── DATA LISTING

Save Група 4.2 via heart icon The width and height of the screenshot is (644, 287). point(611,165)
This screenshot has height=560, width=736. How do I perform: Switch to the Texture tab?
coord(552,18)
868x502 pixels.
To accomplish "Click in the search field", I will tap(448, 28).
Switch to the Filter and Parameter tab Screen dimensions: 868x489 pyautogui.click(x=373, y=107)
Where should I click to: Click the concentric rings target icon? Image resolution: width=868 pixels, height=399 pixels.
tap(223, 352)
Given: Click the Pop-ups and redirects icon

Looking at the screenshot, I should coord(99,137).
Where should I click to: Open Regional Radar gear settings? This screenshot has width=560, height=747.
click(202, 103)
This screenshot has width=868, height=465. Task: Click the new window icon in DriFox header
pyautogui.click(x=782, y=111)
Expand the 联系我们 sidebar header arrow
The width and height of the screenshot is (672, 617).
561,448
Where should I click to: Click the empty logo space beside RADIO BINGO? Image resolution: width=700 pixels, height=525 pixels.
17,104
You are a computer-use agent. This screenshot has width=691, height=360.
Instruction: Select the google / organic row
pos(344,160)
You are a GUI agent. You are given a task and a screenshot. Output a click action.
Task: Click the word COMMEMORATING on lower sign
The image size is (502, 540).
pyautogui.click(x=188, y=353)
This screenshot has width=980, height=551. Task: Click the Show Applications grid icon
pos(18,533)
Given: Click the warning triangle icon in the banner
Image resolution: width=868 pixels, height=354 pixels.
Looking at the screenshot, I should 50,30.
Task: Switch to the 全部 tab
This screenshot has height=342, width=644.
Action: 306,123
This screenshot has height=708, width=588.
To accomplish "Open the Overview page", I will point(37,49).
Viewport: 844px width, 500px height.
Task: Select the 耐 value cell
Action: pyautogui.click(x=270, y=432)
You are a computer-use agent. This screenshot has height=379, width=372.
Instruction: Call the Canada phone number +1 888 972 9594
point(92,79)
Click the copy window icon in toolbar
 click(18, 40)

────

*WORK INSTRUCTION*
Reproduce the data above in full, keeping it exactly the same.

*TASK OUTPUT*
Save Група 4.2 via heart icon The width and height of the screenshot is (644, 287). point(611,165)
This screenshot has height=560, width=736. How do I perform: Switch to the Texture tab?
coord(552,18)
868x502 pixels.
To accomplish "Click in the search field", I will tap(448, 28).
Switch to the Filter and Parameter tab Screen dimensions: 868x489 pyautogui.click(x=373, y=107)
Where should I click to: Click the concentric rings target icon? Image resolution: width=868 pixels, height=399 pixels.
tap(223, 352)
Given: Click the Pop-ups and redirects icon

Looking at the screenshot, I should coord(99,137).
Where should I click to: Open Regional Radar gear settings? This screenshot has width=560, height=747.
click(202, 103)
This screenshot has width=868, height=465. Task: Click the new window icon in DriFox header
pyautogui.click(x=782, y=111)
Expand the 联系我们 sidebar header arrow
The width and height of the screenshot is (672, 617).
561,448
Where should I click to: Click the empty logo space beside RADIO BINGO? Image resolution: width=700 pixels, height=525 pixels.
17,104
You are a computer-use agent. This screenshot has width=691, height=360.
Instruction: Select the google / organic row
pos(344,160)
You are a GUI agent. You are given a task and a screenshot. Output a click action.
Task: Click the word COMMEMORATING on lower sign
The image size is (502, 540).
pyautogui.click(x=188, y=353)
This screenshot has width=980, height=551. Task: Click the Show Applications grid icon
pos(18,533)
Given: Click the warning triangle icon in the banner
Image resolution: width=868 pixels, height=354 pixels.
Looking at the screenshot, I should 50,30.
Task: Switch to the 全部 tab
This screenshot has height=342, width=644.
Action: 306,123
This screenshot has height=708, width=588.
To accomplish "Open the Overview page", I will point(37,49).
Viewport: 844px width, 500px height.
Task: Select the 耐 value cell
Action: pyautogui.click(x=270, y=432)
You are a computer-use agent. This screenshot has height=379, width=372.
Instruction: Call the Canada phone number +1 888 972 9594
point(92,79)
Click the copy window icon in toolbar
 click(18, 40)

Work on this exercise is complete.